Task to carry out =
Please edit the entries below so that every "column header" becomes "column heading", leaving everything else unchanged.
====== Information shown
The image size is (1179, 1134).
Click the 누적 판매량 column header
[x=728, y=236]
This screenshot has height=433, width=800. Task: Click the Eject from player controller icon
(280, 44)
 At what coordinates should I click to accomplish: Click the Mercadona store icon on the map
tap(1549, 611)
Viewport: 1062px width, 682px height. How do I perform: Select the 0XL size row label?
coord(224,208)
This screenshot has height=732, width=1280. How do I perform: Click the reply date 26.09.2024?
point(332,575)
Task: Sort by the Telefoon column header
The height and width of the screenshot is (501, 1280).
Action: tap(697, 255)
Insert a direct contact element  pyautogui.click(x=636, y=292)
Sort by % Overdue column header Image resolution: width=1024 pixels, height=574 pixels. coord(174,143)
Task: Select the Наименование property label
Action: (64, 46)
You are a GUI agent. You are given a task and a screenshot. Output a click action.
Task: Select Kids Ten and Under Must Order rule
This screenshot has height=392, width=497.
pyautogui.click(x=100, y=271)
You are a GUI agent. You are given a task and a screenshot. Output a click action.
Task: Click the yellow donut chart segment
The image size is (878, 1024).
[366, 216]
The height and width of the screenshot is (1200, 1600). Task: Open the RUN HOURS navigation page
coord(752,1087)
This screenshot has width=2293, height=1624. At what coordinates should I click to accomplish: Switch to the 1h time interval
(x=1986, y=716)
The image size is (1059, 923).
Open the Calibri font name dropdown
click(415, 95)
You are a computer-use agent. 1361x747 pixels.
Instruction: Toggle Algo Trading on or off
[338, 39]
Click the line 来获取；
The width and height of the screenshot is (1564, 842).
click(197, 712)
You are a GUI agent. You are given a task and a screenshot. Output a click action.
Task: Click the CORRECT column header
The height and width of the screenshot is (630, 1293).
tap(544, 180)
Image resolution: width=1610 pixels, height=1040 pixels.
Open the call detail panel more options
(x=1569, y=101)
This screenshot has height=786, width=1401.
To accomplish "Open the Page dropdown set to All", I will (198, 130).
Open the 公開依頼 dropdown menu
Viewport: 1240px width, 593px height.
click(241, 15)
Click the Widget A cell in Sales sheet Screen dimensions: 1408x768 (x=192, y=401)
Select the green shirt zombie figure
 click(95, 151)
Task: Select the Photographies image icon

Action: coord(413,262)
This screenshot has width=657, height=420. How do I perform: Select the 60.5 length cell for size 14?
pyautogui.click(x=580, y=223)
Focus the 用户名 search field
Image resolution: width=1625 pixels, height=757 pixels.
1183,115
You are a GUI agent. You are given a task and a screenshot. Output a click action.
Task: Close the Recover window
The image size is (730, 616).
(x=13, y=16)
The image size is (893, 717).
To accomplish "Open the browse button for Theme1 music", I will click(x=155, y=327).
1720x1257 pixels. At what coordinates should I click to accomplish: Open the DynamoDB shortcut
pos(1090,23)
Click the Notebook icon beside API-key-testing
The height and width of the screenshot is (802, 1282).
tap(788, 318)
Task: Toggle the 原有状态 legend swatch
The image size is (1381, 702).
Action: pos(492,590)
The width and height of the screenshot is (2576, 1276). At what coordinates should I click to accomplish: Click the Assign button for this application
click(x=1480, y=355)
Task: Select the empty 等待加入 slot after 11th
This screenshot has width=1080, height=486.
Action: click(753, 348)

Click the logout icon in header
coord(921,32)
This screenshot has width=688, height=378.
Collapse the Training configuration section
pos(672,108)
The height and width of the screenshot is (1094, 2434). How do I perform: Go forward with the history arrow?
============
Completed task =
The image size is (1179, 1134).
Click the 누적 판매량 column heading
[x=728, y=236]
This screenshot has height=433, width=800. Task: Click the Eject from player controller icon
(280, 44)
 At what coordinates should I click to accomplish: Click the Mercadona store icon on the map
tap(1549, 611)
Viewport: 1062px width, 682px height. How do I perform: Select the 0XL size row label?
coord(224,208)
This screenshot has height=732, width=1280. How do I perform: Click the reply date 26.09.2024?
point(332,575)
Task: Sort by the Telefoon column heading
The height and width of the screenshot is (501, 1280).
Action: tap(697, 255)
Insert a direct contact element  pyautogui.click(x=636, y=292)
Sort by % Overdue column heading Image resolution: width=1024 pixels, height=574 pixels. coord(174,143)
Task: Select the Наименование property label
Action: (64, 46)
You are a GUI agent. You are given a task and a screenshot. Output a click action.
Task: Select Kids Ten and Under Must Order rule
This screenshot has height=392, width=497.
pyautogui.click(x=100, y=271)
You are a GUI agent. You are given a task and a screenshot. Output a click action.
Task: Click the yellow donut chart segment
The image size is (878, 1024).
[366, 216]
The height and width of the screenshot is (1200, 1600). Task: Open the RUN HOURS navigation page
coord(752,1087)
This screenshot has width=2293, height=1624. At what coordinates should I click to accomplish: Switch to the 1h time interval
(x=1986, y=716)
The image size is (1059, 923).
Open the Calibri font name dropdown
click(415, 95)
You are a computer-use agent. 1361x747 pixels.
Instruction: Toggle Algo Trading on or off
[338, 39]
Click the line 来获取；
The width and height of the screenshot is (1564, 842).
click(197, 712)
You are a GUI agent. You are given a task and a screenshot. Output a click action.
Task: Click the CORRECT column heading
The height and width of the screenshot is (630, 1293).
tap(544, 180)
Image resolution: width=1610 pixels, height=1040 pixels.
Open the call detail panel more options
(x=1569, y=101)
This screenshot has height=786, width=1401.
To accomplish "Open the Page dropdown set to All", I will (198, 130).
Open the 公開依頼 dropdown menu
Viewport: 1240px width, 593px height.
click(241, 15)
Click the Widget A cell in Sales sheet Screen dimensions: 1408x768 (x=192, y=401)
Select the green shirt zombie figure
 click(95, 151)
Task: Select the Photographies image icon

Action: coord(413,262)
This screenshot has width=657, height=420. How do I perform: Select the 60.5 length cell for size 14?
pyautogui.click(x=580, y=223)
Focus the 用户名 search field
Image resolution: width=1625 pixels, height=757 pixels.
1183,115
You are a GUI agent. You are given a task and a screenshot. Output a click action.
Task: Close the Recover window
The image size is (730, 616).
(x=13, y=16)
The image size is (893, 717).
To accomplish "Open the browse button for Theme1 music", I will click(x=155, y=327).
1720x1257 pixels. At what coordinates should I click to accomplish: Open the DynamoDB shortcut
pos(1090,23)
Click the Notebook icon beside API-key-testing
The height and width of the screenshot is (802, 1282).
tap(788, 318)
Task: Toggle the 原有状态 legend swatch
The image size is (1381, 702).
Action: pos(492,590)
The width and height of the screenshot is (2576, 1276). At what coordinates should I click to accomplish: Click the Assign button for this application
click(x=1480, y=355)
Task: Select the empty 等待加入 slot after 11th
This screenshot has width=1080, height=486.
Action: click(753, 348)

Click the logout icon in header
coord(921,32)
This screenshot has width=688, height=378.
Collapse the Training configuration section
pos(672,108)
The height and width of the screenshot is (1094, 2434). How do I perform: Go forward with the history arrow?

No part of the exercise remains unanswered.